La taille des réseaux personnels s’accroît-elle ?
15L’existence des moyens de communication électronique influe-t-elle sur la taille des réseaux sociaux personnels ? J’ai indiqué plus haut les ordres de grandeur auxquelles aboutissent les enquêtes : quelques intimes auxquels on se sent prêt à confier des choses importantes, des secrets ; une quinzaine de personnes en ajoutant les personnes à qui l’on parle régulièrement au cours d’un mois, quarante à cinquante relations incluant aussi des personnes que l’on fréquente dans diverses activités, cent à deux cents liens en ajoutant les personnes que l’on voit peu, mais à qui l’on pourrait demander de nous présenter à quelqu’un d’autre, et enfin plus d’un millier de personnes en comptant les personnes rencontrées au cours de notre vie et dont nous connaissons le nom et que nous pourrions simplement contacter sur la base d’interactions passées. Ajoutons que certains psychologues considèrent qu’il existe une limite cognitive de l’ordre de 150 au nombre de liens stables que l’on peut entretenir en même temps [38].
16Qu’en est-il de l’évolution de la taille des réseaux personnels ? Une controverse récente a opposé des analystes de réseaux sur les évolutions du premier des cercles décrits plus haut, celui des confidents.
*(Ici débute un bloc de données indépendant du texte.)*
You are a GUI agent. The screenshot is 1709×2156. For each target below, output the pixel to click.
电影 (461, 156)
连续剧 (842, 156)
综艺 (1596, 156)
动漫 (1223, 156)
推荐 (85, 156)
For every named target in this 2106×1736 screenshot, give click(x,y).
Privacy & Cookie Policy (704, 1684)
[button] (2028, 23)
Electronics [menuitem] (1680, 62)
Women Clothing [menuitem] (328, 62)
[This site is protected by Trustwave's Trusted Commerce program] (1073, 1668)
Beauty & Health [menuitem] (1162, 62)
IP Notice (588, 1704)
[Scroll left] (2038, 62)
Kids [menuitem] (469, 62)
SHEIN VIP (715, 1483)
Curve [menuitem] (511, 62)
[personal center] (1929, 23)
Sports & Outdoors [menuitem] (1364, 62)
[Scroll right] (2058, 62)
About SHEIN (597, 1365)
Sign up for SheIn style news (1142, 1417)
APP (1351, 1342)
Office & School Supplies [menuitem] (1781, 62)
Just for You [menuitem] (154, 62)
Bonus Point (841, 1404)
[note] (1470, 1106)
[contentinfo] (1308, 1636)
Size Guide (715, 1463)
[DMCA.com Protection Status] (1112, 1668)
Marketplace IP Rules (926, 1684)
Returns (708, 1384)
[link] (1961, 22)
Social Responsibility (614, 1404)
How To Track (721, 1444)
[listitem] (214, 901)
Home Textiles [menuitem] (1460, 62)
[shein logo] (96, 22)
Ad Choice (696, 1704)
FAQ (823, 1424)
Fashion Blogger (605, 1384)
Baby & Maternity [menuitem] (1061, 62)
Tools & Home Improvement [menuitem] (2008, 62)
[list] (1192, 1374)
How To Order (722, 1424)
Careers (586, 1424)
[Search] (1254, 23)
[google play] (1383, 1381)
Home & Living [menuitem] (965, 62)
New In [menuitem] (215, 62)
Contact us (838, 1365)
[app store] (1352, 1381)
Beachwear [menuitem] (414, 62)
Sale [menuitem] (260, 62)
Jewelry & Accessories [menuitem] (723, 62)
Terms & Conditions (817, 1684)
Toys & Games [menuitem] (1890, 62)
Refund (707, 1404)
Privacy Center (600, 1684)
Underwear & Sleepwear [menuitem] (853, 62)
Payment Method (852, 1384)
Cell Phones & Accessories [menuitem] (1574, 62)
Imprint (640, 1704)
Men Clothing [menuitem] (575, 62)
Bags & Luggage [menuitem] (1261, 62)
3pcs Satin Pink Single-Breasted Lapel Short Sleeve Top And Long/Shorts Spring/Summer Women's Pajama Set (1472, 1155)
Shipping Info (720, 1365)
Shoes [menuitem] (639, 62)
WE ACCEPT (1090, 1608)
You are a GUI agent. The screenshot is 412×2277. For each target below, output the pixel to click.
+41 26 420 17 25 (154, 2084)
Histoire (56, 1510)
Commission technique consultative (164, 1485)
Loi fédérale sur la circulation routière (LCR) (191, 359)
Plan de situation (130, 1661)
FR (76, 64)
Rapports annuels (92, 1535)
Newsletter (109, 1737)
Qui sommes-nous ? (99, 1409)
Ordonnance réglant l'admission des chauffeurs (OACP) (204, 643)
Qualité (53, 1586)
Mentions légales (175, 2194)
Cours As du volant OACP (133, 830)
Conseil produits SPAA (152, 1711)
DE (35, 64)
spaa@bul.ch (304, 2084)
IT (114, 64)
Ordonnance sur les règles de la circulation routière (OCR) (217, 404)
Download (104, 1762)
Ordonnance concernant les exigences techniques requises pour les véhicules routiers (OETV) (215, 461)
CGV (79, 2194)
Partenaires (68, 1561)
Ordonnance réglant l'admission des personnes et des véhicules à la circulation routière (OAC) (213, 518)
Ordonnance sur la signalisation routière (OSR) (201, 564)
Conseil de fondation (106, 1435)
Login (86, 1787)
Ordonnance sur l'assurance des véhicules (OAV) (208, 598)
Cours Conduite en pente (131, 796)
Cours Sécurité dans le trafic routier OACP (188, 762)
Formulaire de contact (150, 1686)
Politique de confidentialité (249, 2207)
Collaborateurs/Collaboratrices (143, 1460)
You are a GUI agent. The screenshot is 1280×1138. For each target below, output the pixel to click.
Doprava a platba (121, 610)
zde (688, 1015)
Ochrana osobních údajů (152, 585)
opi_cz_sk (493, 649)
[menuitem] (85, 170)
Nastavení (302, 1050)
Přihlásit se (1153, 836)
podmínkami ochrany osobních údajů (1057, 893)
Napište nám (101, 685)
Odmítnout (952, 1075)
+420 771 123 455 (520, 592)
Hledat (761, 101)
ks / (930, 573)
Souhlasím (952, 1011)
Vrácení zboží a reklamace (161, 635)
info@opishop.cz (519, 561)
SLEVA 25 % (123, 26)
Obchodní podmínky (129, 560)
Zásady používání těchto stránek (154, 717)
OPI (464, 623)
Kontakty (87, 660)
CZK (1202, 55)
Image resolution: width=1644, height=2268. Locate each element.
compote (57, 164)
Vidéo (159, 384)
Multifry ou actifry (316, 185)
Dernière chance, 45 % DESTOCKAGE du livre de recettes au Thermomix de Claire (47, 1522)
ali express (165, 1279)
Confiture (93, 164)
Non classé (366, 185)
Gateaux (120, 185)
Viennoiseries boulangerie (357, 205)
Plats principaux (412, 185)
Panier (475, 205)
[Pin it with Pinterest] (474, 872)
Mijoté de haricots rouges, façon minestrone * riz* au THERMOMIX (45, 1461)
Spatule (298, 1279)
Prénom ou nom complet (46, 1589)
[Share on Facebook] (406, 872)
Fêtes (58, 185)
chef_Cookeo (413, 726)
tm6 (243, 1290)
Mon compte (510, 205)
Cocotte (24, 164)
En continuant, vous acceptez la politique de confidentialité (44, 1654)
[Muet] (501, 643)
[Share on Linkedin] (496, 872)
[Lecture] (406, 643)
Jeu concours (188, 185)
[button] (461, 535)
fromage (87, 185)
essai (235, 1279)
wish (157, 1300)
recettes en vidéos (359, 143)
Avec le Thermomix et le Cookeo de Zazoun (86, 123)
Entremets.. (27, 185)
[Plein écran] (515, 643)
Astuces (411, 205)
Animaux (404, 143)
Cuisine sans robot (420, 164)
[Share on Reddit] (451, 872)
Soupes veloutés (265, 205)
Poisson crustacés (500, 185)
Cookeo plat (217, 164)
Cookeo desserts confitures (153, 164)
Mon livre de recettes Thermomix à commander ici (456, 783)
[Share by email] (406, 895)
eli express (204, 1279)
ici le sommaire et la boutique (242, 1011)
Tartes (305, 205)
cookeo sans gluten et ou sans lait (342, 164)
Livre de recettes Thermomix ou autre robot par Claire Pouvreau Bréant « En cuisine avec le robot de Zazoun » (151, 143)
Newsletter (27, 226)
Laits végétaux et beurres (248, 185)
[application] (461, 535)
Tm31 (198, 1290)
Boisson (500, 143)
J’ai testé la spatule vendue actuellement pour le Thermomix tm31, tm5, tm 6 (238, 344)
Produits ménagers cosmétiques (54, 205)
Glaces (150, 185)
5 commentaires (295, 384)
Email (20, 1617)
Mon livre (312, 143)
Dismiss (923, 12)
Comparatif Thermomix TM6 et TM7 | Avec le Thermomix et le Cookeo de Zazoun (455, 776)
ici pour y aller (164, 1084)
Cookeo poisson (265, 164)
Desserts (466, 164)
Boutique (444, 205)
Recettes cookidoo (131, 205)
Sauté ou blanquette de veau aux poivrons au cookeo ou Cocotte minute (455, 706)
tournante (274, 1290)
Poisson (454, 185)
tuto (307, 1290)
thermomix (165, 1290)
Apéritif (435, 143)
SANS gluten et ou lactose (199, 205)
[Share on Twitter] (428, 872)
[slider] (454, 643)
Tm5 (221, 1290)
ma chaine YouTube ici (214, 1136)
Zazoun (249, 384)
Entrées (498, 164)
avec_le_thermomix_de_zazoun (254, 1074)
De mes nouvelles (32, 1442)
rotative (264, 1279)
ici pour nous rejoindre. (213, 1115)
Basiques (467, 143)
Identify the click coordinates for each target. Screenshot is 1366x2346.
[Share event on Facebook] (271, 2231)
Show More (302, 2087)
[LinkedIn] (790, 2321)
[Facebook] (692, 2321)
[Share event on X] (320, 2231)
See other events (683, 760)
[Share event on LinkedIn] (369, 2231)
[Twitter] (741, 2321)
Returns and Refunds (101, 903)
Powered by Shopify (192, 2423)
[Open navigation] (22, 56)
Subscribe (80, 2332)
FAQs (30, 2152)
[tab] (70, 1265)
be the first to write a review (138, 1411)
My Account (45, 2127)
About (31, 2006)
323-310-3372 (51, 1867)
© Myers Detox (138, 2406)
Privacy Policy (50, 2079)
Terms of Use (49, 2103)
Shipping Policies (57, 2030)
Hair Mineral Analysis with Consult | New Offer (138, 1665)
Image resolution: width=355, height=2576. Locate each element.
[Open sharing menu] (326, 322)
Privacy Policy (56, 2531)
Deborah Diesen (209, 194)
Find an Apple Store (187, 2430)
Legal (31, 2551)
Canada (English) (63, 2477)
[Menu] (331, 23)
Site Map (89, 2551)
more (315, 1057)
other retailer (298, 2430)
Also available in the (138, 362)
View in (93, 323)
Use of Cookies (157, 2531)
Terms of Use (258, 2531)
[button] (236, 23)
Analysant les données du « General Social Survey » (GSS), la grande enquête sociale reproduite régulièrement aux États-Unis, trois auteurs observent entre 1985 et 2004 une régression (en arrondissant, de trois en moyenne à deux) du nombre de personnes citées en réponse à une question sur les personnes à qui les enquêtés discutent de « de choses importantes pour eux » et concluent à la croissance de situations d’isolement social [39]. Leur analyse a été critiquée par un vétéran de l’analyse de réseaux personnels, Claude Fischer, qui leur reproche de ne pas tenir compte d’effets de méthode qui expliquent les variations apparentes [40]. Wellman a également critiqué cet article à partir des enquêtes du « Pew Research Center » dans l’ouvrage cité plus haut. En effet, une des enquêtes de cette organisation inclut la même question que celle du GSS [41]. Wellman et Rainie s’appuient sur cette étude en arguant du fait que si les résultats sont similaires à ceux du GSS (une moyenne proche de deux), il y a nettement moins de personnes qui ne citent aucun nom et surtout, les usagers d’Internet et de téléphones mobiles citent plus de noms et sont plus rarement « isolés » (aucun nom cité). Le résultat de cette controverse est qu’on ne sait toujours pas s’il y a ou non une évolution significative du nombre de confidents, mais que, s’il y a bien une régression, ceux qui sont équipés de moyens de communication les plus avancés sont mieux protégés contre elle que les autres.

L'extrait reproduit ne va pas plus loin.